**** INPUT ****

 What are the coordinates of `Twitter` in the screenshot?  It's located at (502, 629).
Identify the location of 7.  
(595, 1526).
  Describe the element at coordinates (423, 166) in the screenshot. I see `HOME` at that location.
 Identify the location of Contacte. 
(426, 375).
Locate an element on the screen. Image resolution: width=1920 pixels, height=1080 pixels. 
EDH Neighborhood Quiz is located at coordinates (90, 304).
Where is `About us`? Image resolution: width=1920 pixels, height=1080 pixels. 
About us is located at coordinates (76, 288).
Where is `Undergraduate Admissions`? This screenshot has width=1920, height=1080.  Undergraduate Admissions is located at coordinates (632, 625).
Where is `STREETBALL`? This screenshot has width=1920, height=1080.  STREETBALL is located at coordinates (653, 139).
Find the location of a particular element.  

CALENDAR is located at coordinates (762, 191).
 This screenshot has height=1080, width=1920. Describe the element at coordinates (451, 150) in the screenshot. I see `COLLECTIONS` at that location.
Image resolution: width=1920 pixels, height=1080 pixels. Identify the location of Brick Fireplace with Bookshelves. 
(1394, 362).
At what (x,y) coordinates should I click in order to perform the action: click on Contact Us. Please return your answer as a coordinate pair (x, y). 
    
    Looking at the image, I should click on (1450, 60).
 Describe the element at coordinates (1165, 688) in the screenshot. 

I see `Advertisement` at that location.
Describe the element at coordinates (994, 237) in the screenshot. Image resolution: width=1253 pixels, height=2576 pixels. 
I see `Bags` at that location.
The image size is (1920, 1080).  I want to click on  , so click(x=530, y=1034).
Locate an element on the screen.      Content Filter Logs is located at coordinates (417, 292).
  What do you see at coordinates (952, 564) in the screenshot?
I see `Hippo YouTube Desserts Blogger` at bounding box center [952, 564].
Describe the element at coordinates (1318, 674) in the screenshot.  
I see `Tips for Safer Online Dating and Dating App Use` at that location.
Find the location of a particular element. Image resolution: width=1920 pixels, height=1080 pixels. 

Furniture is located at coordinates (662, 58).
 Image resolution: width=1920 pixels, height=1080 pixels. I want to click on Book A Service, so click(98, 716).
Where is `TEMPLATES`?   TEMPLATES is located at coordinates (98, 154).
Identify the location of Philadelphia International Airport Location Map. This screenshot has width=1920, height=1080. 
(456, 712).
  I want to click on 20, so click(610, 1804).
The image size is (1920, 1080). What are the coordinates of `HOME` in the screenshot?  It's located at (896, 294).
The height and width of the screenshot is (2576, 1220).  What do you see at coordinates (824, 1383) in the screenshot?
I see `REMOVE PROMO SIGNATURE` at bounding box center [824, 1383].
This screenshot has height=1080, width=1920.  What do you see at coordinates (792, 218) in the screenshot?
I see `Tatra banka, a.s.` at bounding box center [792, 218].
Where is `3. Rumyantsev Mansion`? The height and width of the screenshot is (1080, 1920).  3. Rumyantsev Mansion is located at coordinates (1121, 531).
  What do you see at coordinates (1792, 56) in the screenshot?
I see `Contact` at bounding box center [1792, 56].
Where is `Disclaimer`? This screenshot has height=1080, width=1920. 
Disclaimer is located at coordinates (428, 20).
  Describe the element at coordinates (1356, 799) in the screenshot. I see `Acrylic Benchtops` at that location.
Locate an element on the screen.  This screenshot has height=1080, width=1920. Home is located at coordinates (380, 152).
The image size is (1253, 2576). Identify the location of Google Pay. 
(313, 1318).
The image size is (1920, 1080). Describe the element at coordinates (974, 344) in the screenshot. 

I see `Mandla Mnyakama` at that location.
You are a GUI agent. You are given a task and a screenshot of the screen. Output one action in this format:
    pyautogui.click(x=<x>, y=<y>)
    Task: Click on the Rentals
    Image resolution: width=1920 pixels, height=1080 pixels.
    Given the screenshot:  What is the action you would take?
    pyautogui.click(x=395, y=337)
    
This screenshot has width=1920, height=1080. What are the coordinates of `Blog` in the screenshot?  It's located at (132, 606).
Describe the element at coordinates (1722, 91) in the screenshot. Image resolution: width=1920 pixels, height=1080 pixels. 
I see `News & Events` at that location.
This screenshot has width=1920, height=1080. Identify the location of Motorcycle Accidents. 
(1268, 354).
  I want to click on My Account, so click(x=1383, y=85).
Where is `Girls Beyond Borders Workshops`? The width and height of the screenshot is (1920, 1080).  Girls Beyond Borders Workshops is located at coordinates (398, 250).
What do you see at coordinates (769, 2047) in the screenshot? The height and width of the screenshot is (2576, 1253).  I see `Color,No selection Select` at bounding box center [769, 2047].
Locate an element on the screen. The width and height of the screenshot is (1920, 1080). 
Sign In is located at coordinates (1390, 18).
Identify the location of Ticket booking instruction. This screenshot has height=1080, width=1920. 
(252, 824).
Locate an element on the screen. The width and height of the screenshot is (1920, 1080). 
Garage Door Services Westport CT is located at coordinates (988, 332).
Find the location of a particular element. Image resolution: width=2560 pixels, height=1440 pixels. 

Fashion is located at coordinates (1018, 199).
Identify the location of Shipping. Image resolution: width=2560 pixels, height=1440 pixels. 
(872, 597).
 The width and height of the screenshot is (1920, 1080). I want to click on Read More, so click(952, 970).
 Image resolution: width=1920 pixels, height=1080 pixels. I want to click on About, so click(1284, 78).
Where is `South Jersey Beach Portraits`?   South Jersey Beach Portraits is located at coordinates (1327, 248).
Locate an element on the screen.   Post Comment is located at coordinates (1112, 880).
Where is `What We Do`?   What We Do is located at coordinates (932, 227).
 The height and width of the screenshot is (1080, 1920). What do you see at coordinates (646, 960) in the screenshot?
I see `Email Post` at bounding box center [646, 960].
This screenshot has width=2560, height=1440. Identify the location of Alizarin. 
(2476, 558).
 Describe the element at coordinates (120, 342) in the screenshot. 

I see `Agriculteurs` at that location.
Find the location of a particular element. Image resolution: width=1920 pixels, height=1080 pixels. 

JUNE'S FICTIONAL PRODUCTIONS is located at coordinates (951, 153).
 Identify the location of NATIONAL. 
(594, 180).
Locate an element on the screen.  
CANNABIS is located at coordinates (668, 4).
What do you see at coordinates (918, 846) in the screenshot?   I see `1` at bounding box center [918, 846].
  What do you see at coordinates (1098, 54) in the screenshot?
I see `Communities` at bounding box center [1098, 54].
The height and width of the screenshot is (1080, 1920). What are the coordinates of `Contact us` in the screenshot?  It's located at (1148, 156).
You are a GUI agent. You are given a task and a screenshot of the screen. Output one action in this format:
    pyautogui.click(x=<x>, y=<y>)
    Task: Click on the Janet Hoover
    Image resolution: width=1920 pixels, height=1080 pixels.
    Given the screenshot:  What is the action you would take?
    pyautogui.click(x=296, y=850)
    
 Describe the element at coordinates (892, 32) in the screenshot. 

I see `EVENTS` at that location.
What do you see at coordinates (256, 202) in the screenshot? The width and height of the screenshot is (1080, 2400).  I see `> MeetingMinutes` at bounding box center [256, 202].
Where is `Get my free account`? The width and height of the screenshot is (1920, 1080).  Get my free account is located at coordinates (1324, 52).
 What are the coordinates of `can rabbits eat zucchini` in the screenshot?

****

- PROMPT
Reproduce the listing from its first line up to and including the line with "for Safer Online", substituting "Find" for "Identify" and leaving everything else unchanged.

- ANSWER TO THIS EXERCISE
 What are the coordinates of `Twitter` in the screenshot?  It's located at (502, 629).
Find the location of 7.  
(595, 1526).
  Describe the element at coordinates (423, 166) in the screenshot. I see `HOME` at that location.
 Find the location of Contacte. 
(426, 375).
Locate an element on the screen. Image resolution: width=1920 pixels, height=1080 pixels. 
EDH Neighborhood Quiz is located at coordinates (90, 304).
Where is `About us`? Image resolution: width=1920 pixels, height=1080 pixels. 
About us is located at coordinates (76, 288).
Where is `Undergraduate Admissions`? This screenshot has width=1920, height=1080.  Undergraduate Admissions is located at coordinates (632, 625).
Where is `STREETBALL`? This screenshot has width=1920, height=1080.  STREETBALL is located at coordinates (653, 139).
Find the location of a particular element.  

CALENDAR is located at coordinates (762, 191).
 This screenshot has height=1080, width=1920. Describe the element at coordinates (451, 150) in the screenshot. I see `COLLECTIONS` at that location.
Image resolution: width=1920 pixels, height=1080 pixels. Find the location of Brick Fireplace with Bookshelves. 
(1394, 362).
At what (x,y) coordinates should I click in order to perform the action: click on Contact Us. Please return your answer as a coordinate pair (x, y). 
    
    Looking at the image, I should click on (1450, 60).
 Describe the element at coordinates (1165, 688) in the screenshot. 

I see `Advertisement` at that location.
Describe the element at coordinates (994, 237) in the screenshot. Image resolution: width=1253 pixels, height=2576 pixels. 
I see `Bags` at that location.
The image size is (1920, 1080).  I want to click on  , so click(x=530, y=1034).
Locate an element on the screen.      Content Filter Logs is located at coordinates (417, 292).
  What do you see at coordinates (952, 564) in the screenshot?
I see `Hippo YouTube Desserts Blogger` at bounding box center [952, 564].
Describe the element at coordinates (1318, 674) in the screenshot.  
I see `Tips for Safer Online Dating and Dating App Use` at that location.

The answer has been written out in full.